He does not have my cut (indexing capital gains to inflation) in his list.  Much better idea than his no. 3), capital gains rollover.

This is an opinion column, not an administration document, posted for discussion.  No. 1) I think will not happen.  People who can afford to save get a break that people who can't afford don't.  No. 2) gives up too much revenue, per previous discussion.  Maybe Trump does it anyway in an election year where his competitors all want to blow up the deficit anyway.  A 'middle class tax cut' should be tied to a federal government spending cut - a simple concept.  Smaller burden of government = smaller government.  No. 3) does not bring in more revenue or stimulate much. No. 4) is to tamper with social security in an election year.  Let's go after entitlements in a comprehensive manner.   Otherwise, I like Stephen Moore.  )  Designing a tax cut for an entity already in a huge deficit is a formidable task.

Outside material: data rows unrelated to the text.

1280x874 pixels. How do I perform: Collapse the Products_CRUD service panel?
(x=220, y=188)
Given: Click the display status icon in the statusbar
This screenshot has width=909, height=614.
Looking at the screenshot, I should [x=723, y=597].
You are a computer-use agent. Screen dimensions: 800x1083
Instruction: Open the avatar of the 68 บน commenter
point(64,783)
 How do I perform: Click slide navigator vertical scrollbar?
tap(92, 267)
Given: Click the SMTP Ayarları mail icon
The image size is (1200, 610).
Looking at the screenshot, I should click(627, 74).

https://www.realclearpolitics.com/articles/2019/11/19/trump_needs_tax_cut_20_141767.html
...
1) Tax-free savings accounts. My Heritage colleague Adam Michel has been pitching an idea that would allow Americans with incomes below about $150,000 to deduct up $10,000 each year from their taxable income if they put the money into savings. By raising national saving, this would provide a bigger pool of money available for investment and allow millions of Americans to own more stock.

Given that most middle-class families have very low savings, this would also acculturate Americans to squirreling away more money every year and watching the power of compound interest raise their lifetime wealth.

2) Reduce tax rates on the middle class to 15%. This is an idea that National Economic Council Director Larry Kudlow has floated. It reduces rates from 22% to 15% for those in the middle income range, which will modestly offer greater work incentives for millions of families while allowing people to keep more of their earnings.

3) Capital gains rollover. This would change the way we tax capital gains income. Currently, if you own a stock like IBM and want to sell it at a gain of, say, $50,000 and use those gains to buy stock in Uber, you have to pay a nearly 24% tax on the $50,000. But all you've done is rearrange your portfolio of stocks; you haven't really realized a gain in your income that you can spend.

This perversely locks in investment because people stay in old stocks and steer away from investing in new start-ups in order to avoid the capital gains tax. Under this "rollover" proposal, capital gains would be paid only when the money is withdrawn from the stock market entirely.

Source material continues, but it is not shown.